In the way of people who have had near-death experiences — and he's had several he's not eager to discuss — Martorano has a keen sense of his own vulnerability and an urgency to achieve. For nearly every night of the 15 years since he opened Café Martorano, he has worked behind the line, personally frying the South Philly-style meatballs, gourmet cheese steaks, and high-end "macaroni."

Nobody goes to Café Martorano for peace and quiet. Simultaneously, Martorano cooks and operates a high-tech DJ station beside the stoves, orchestrating light shows, disco music, and clips from gangster movies. Diners slurp spaghetti as Tony Montana unloads in the final scene of Scarface; the chef turns up the heat under a pan of clams with one hand and the volume on a Marvin Gaye tune with the other. Hollywood gore, linguine, Motown... it all comes together in a weird synchronicity. Or he dims the lights and sends showers of silver spots from the disco balls twirling across tables and chairs. Ladies 18 to 70 hoist themselves up on the zinc bar to dance; parties clink glasses of Dom Pérignon and howl with laughter; white-aproned waiters slip between the cracks like garlic-scented ghosts, holding trays of veal Sinatra overhead. What's more, even despite the distractions, nobody is picking dispiritedly at a salad: Even the thinnest gamine beauty at any table will hardly pause for breath until she's cleaned her plate. This is a place of high appetites.

His work has paid off in accolades. Food critic Max Jacobson, writing for Gourmet magazine, said of Martorano's meatballs: "This may be the best meatball in the world." Late-night TV host Jimmy Kimmel was so impressed with those same blobs of fried beef, after The Sopranos, actor Mickey Rourke, and basketball giant Shaquille O'Neal, now a personal friend, who is so smitten with Martorano's fettuccine Alfredo that he eats it for dessert. Natalie Cole, Danny DeVito, Chaz Palminteri, and R&B singer Fat Joe have all made repeat visits. Fat Joe begins his song "Jealousy" with a call to Martorano: "Yo, Stevie Martorano, pour that Cristal." Hip-hop artist Ludacris, who owns his own critically lauded restaurant in Atlanta, stops by regularly and often picks up a microphone to rap between bites of Martorano's Philly cheese steak.

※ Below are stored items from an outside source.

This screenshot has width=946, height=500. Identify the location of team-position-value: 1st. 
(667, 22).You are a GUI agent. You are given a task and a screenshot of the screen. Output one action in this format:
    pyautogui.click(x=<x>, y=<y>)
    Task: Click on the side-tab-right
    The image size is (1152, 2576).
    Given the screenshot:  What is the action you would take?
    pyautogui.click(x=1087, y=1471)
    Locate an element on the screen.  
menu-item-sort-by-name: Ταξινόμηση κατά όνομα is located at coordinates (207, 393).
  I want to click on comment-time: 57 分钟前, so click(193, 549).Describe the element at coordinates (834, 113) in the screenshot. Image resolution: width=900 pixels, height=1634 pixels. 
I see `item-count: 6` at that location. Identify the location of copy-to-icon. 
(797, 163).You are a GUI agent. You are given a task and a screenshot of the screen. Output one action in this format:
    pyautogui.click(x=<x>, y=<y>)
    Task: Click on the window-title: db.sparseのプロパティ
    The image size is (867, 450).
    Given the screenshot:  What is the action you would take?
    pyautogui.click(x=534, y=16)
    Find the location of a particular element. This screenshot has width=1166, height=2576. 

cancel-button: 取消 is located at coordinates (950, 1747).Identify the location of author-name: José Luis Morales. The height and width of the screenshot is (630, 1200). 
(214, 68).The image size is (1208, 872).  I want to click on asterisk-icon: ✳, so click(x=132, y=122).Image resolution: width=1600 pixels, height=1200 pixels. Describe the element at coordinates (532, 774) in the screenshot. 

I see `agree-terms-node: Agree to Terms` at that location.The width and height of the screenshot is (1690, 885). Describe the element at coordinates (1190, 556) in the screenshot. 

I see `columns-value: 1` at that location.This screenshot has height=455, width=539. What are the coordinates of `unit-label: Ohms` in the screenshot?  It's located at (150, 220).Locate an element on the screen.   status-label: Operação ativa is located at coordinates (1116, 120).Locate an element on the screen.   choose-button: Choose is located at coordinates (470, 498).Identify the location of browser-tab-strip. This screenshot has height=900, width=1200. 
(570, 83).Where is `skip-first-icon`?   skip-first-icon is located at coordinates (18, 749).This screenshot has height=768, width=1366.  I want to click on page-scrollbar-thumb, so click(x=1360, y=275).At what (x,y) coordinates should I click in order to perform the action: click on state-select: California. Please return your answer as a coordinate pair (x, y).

Martorano opened his second restaurant at the Rio, Las Vegas, in March 2007, using the same model of high-end Italian-American home cooking coupled with movies and music. Alone in his hotel room in Las Vegas, Martorano watched the film Rocky Balboa every night for eight months. The film portrays Sly Stallone as Rocky, a celebrated retired boxer from Philly who's driven to do one last demonstration match against the current world champion, Mason Dixon. We understand, along with Balboa, that Dixon has never really been challenged to his core — he's strong, but he lacks heart. And we understand too that the only thing that will keep the aging Rocky from being murdered in the ring is pure stubborn will.